Research on motivation has long shown that students’ perceived academic competence is critical for supporting their positive academic outcomes. Perceived academic competence refers to students’ confidence about their ability to do well in schoolwork.
More recently, researchers have started to consider students’ perceived social-emotional competence (perceived-SEC) and whether this is associated with positive social-emotional outcomes. Perceived-SEC refers to students’ confidence about their ability to act in socially and emotionally competent ways.
In a recently published study in the academic journal, Learning and Instruction, I examined perceived-SEC among 414 adolescent students. Findings showed that perceived-SEC is linked with students’ social-emotional motivation and the types of behaviours they enact.
As I explain in more detail below, helping to build perceived-SEC among students is important for social-emotional development.
What is perceived social-emotional competence?
Perceived-SEC refers to students’ confidence in their ability to act in socially and emotionally competent ways. Perceived-SEC is different from actual competence or skills and is important to examine because the perceptions we hold about our abilities have a large impact on the actions we undertake.
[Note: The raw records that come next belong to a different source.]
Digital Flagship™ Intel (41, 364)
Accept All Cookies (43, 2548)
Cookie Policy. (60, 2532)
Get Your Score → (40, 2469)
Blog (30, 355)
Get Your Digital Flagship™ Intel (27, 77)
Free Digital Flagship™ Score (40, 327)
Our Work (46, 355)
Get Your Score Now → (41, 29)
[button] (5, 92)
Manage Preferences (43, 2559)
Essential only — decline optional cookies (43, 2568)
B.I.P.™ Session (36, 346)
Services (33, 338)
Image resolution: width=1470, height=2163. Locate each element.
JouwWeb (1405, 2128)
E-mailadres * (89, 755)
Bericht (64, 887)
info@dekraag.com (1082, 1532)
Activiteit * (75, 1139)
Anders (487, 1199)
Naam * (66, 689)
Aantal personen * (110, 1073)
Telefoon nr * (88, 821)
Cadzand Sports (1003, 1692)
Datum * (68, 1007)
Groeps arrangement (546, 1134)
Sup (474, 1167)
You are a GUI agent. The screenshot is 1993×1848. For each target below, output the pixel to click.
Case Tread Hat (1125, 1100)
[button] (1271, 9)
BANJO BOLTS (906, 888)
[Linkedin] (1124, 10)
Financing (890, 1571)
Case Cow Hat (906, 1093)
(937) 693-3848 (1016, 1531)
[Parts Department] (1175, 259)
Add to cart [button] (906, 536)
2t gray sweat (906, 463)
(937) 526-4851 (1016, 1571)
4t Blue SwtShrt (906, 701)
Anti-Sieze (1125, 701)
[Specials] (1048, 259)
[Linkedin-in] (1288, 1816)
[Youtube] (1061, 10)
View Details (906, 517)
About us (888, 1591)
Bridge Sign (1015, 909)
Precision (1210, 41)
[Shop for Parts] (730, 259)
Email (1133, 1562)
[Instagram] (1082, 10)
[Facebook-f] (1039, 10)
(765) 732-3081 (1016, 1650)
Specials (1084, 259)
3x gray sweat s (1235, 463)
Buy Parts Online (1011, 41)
If, for example, we feel capable to ask for help when we need it, we’re more motivated to actually ask for help.
In the study, five types of perceived-SEC were examined. Perceived competence for…
- Assertiveness which involves feeling capable to advocate for ourselves and act as a leader.
- Tolerance which involves feeling capable to be open-minded towards diverse perspectives and people.
- Social Regulation which involves feeling capable to adjust or manage behaviours to meet the requirements or expectations of different situations and contexts.
- Emotion Regulation which involves feeling capable to adjust our thoughts to experience fewer negative emotions or more positive emotions.
- Emotional Awareness which involves feeling capable to identify and name the emotions we experience.
The aim of the study was to examine how the different types of perceived-SEC are linked with students’ autonomous social-emotional motivation and behaviours.
Autonomous social-emotional motivation involves being motivated to undertake adaptive social-emotional behaviours because we endorse the importance of those behaviours.
Prosocial behaviour involves actions that benefit others, such as helping someone in need. In contrast, conduct problems involve antisocial behaviours such as acting aggressively, disobeying rules, and stealing.
In the study, prosocial behaviour and conduct problems were reported by parents. The other factors were all reported by students.
What did the findings reveal?
The findings showed that the different types of perceived-SEC were linked with students’ motivation and the behaviours they engage in. That is, perceived-SEC was associated with greater autonomous social-emotional motivation, greater prosocial behaviour, and lower conduct problems.
These findings mean that students who feel more confident in their social emotional skills are more likely to be motivated to be a positive member of the school community and also to act in line with those values via more adaptive behaviours.
What do the results mean for teachers and schools?
The study suggests that efforts to support students’ perceived-SEC are important—that is, helping students to feel competent and capable when it comes to the five types of perceived-SEC. This is particularly important given other research showing that social-emotional skills can dip in adolescence.
Social and emotional learning programs are one way that perceived-SEC can be developed within a school’s curriculum (see www.beyou.edu.au for details of evidence-based programs).
Teachers may also want to directly support perceived-SEC in their regular teaching. A relevant strategy* to boost perceived competence for assertiveness, social regulation, and emotion regulation is to ask students to identify a situation where they could have engaged more confidently, or regulated their actions or emotions differently. Then, teachers can ask students to brainstorm how they could react differently next time and put those ideas into practice. This step can be followed with discussions to evaluate the impact of the strategy and whether it was effective, with refinements made as needed.
To build perceived competence for tolerance and emotional awareness, teachers can use literature to build students’ perspective-taking abilities and social-emotional vocabulary. Activities can include role-playing how characters might respond in different situations, or reflecting on characters’ perspectives, motives, and emotions.
Rebecca J Collie, School of Education, University of New South Wales, Sydney
*Boekaerts, M., & Pekrun, R. (2016). Emotions and emotion regulation in academic settings. In L. Corno, & E. M. Anderman (Eds.), Handbook of educational psychology (3rd ed., pp. 76–90). Routledge.